The lines below that include the word "text" are to be reported.

[DATA TO EXAMINE — start]

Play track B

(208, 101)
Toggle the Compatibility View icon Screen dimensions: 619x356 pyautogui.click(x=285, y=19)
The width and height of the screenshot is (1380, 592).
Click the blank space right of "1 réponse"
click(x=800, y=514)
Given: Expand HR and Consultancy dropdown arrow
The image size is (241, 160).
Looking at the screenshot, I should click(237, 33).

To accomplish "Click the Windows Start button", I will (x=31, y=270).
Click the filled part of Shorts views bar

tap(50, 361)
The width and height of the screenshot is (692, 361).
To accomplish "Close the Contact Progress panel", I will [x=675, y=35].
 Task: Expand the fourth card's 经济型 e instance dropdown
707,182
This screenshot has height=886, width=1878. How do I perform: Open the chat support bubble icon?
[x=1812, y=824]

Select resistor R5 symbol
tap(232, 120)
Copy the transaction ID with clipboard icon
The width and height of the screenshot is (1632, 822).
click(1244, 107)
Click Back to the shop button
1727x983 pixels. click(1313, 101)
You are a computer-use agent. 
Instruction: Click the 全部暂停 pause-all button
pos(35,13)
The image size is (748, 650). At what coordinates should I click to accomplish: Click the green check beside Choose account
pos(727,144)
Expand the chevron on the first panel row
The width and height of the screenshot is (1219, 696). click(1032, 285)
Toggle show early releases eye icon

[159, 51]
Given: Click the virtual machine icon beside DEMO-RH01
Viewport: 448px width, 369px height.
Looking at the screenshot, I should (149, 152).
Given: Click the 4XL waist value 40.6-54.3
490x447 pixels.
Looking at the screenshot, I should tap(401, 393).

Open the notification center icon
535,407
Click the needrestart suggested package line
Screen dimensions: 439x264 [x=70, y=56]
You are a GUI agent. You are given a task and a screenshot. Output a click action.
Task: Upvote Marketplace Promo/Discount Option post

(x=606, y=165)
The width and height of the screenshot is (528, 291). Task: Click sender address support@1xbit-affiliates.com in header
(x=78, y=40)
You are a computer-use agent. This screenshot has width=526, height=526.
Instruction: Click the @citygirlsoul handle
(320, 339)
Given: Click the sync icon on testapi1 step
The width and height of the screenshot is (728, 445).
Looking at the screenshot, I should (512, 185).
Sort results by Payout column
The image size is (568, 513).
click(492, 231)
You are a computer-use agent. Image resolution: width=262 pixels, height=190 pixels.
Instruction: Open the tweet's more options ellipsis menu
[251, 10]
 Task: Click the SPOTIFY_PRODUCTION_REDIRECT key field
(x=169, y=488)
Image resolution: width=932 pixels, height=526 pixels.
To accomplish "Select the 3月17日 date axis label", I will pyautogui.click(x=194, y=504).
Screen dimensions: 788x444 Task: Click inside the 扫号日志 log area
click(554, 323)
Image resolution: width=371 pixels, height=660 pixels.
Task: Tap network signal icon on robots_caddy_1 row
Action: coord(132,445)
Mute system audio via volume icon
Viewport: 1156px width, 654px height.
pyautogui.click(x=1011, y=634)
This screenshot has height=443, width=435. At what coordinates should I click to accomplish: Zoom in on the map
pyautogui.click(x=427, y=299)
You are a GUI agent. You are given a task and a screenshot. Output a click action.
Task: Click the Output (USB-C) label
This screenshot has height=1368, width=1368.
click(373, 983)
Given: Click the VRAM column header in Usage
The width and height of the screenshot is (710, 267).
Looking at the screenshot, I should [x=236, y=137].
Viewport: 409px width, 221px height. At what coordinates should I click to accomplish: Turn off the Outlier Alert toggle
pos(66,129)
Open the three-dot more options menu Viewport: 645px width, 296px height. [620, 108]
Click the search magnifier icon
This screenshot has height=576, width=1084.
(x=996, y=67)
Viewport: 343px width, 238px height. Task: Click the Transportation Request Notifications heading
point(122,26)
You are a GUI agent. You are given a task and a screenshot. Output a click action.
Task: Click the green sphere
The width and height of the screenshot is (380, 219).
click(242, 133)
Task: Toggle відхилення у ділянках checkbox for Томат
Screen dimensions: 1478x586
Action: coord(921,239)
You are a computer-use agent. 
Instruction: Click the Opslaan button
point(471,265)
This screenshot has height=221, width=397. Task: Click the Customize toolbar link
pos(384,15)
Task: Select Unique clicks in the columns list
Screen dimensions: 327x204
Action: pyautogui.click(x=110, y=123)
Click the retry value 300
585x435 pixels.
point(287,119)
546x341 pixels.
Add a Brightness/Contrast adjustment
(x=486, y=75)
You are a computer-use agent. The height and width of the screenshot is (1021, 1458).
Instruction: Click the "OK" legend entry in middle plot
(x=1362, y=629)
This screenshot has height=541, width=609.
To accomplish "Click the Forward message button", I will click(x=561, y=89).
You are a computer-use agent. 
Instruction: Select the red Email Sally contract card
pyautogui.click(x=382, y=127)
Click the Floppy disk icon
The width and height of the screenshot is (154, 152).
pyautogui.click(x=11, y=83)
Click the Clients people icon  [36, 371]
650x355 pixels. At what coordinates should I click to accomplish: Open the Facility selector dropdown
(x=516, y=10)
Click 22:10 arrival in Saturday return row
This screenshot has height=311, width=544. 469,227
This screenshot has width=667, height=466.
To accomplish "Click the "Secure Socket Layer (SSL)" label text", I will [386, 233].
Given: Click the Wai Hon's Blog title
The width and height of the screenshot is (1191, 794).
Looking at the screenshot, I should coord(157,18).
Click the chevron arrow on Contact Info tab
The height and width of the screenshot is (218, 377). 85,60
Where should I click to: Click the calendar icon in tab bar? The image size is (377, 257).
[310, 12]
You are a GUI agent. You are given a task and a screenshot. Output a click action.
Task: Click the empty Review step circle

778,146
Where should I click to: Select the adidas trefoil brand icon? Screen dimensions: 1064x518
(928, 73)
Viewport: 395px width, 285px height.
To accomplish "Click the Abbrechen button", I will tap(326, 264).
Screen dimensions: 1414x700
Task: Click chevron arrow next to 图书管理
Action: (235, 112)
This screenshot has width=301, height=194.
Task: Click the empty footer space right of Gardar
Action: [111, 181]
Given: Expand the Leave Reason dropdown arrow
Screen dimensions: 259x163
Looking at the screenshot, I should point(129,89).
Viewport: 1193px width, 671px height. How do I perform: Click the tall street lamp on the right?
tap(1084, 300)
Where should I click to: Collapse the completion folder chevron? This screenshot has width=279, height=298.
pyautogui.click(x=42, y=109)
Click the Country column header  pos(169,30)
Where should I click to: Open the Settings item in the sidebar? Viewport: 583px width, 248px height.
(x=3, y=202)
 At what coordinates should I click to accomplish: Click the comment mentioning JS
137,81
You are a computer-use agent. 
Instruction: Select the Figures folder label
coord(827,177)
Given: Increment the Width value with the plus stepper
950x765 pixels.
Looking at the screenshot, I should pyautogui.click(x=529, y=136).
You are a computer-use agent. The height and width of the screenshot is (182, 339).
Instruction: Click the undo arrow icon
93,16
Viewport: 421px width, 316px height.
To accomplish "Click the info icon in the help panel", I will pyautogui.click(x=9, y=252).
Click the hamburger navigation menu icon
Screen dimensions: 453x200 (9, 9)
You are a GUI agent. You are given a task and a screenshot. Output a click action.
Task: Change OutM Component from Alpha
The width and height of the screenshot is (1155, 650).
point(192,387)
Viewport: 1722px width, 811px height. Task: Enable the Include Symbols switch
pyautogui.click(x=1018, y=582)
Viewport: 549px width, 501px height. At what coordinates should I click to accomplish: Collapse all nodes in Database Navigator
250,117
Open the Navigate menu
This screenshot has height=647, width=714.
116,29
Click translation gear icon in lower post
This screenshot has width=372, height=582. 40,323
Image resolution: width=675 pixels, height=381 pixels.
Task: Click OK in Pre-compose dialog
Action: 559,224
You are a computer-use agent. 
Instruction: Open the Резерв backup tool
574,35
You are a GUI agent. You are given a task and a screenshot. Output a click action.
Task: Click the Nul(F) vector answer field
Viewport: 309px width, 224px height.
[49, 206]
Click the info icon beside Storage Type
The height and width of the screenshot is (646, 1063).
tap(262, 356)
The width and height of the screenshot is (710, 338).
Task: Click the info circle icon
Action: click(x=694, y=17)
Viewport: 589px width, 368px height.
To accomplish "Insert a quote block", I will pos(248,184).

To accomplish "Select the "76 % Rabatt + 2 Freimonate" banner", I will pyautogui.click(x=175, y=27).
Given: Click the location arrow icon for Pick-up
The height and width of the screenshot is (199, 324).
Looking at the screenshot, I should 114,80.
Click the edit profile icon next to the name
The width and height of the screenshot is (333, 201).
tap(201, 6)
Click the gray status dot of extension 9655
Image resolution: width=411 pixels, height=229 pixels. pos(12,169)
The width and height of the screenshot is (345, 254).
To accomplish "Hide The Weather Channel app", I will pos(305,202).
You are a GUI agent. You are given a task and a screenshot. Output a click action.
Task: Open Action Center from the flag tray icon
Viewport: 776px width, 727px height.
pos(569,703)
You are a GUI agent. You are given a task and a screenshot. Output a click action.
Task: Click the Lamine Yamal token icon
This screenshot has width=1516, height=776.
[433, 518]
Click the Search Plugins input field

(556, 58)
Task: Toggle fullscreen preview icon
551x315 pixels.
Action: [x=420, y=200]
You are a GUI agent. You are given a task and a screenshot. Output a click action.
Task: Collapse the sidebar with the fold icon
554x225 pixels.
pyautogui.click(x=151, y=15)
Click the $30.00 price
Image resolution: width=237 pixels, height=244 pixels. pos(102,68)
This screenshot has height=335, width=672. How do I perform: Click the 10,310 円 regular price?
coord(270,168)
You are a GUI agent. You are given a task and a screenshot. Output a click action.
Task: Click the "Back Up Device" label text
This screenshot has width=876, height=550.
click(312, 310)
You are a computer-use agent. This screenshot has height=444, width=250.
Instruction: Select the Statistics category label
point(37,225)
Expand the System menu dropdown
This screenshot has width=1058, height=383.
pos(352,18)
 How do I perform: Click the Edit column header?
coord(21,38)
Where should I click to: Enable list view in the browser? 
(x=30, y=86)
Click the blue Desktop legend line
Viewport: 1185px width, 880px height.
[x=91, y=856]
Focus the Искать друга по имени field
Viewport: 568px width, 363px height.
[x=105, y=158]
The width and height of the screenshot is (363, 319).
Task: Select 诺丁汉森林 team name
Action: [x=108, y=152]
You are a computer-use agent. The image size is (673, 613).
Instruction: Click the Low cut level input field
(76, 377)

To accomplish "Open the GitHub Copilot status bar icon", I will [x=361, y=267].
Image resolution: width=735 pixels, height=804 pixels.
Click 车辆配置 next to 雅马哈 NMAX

[DATA TO EXAMINE — finish]

▶ EXERCISE ANSWER
To accomplish "Click the "Secure Socket Layer (SSL)" label text", I will [386, 233].
Task: Click the "Back Up Device" label text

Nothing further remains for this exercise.